Does it work only for typing? Or can you pause/play movies? Thanks!


----------



## Betsy the Quilter (Oct 27, 2008)

Ann in Arlington said:


> The Motorola bluetooth one I got a few days ago at either woot or daily steals IS bluetooth and works just fine with the HD7. Best as I can tell it's the first one Betsy linked to earlier.





eBooksHabit said:


> Does it work only for typing? Or can you pause/play movies? Thanks!


Ann should be able to tell you...

Betsy


----------



## Ann in Arlington (Oct 27, 2008)

eBooksHabit said:


> Does it work only for typing? Or can you pause/play movies? Thanks!


It definitely works for typing.

It has keys for standard android functions like menu/home, back, and search. It has sound control buttons as well as forward, back and fast forward.

Just put on a video. . .the sound toggle definitely works; there's a bit of delay on the play and pause, but it works, too.


----------



## Betsy the Quilter (Oct 27, 2008)

Ann in Arlington said:


> It definitely works for typing.
> 
> It has keys for standard android functions like menu/home, back, and search. It has sound control buttons as well as forward, back and fast forward.
> 
> Just put on a video. . .the sound toggle definitely works; there's a bit of delay on the play and pause, but it works, too.


So you're using the buttons on the keyboard, not the pull out touch pad? We'll have to meet for lunch again and see if my Apple bluetooth keyboard works. 

Betsy


----------



## Ann in Arlington (Oct 27, 2008)

Using the keyboard, not the touch pad.  They're where the Fn keys would be on a regular keyboard.

Not sure what I could use the touch pad for.

FWIW the bluetooth connection is being, weirdly, much more temperamental here in my office than it was downstairs.
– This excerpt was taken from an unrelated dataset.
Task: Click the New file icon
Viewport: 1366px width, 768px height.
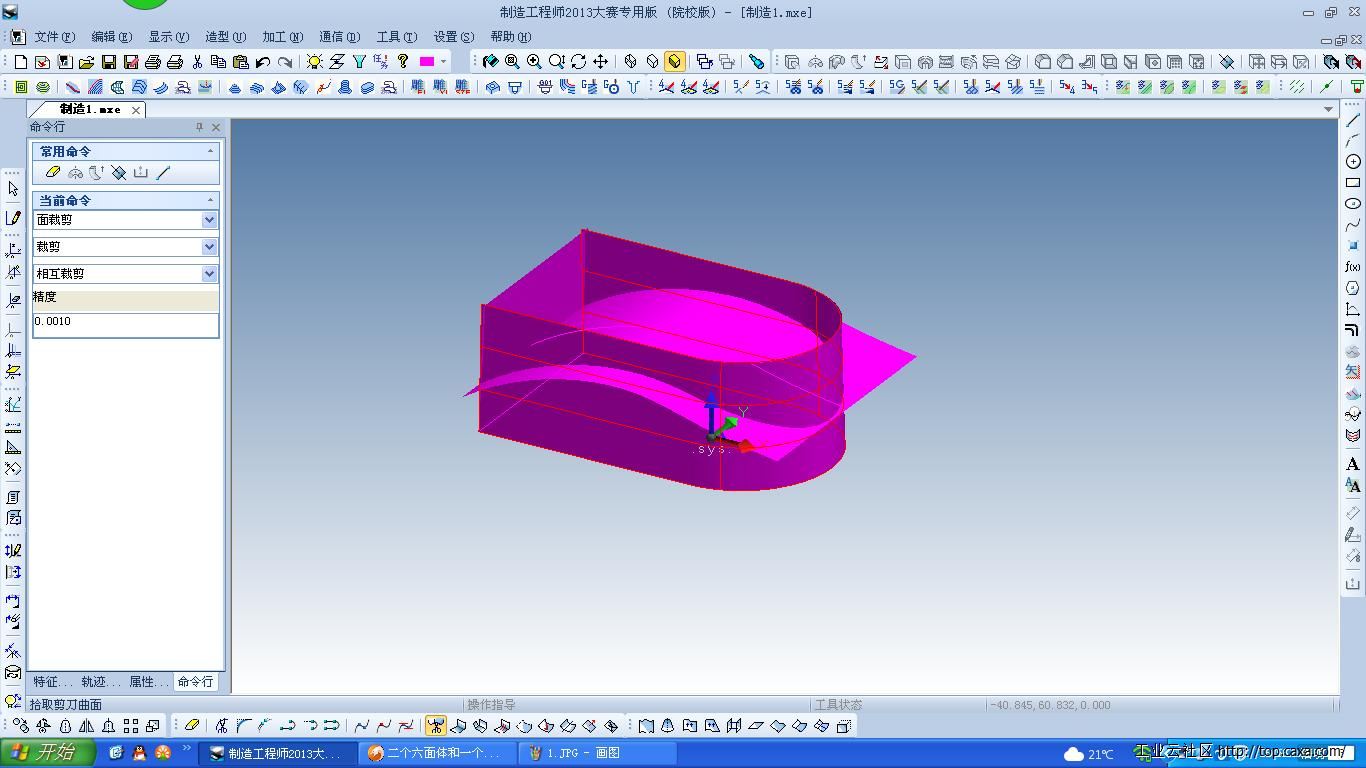Action: click(x=21, y=62)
When it's working the arrow keys serve to move things on the carousel. . . . . .


----------



## Tip10 (Apr 16, 2009)

Motorola Bluetooth Keyboard w/ slide out trackpad on WOOT-OFF right now... $29.99 + $5.00 S&H -- going fast!


----------



## Xopher (May 14, 2009)

Ann in Arlington said:


> The Motorola bluetooth one I got a few days ago at either woot or daily steals IS bluetooth and works just fine with the HD7. Best as I can tell it's the first one Betsy linked to earlier.


This is the one I got. It was on one of the deal sites ansd shipped rather quickly. I'm quite pleased with it on my devices. I love how the touchpad retracts under the keyboard. When using the touchpad, a pointer appears on the screen for navigation, plus it has Android keys across the top (Menu, Back, Search, Home).


----------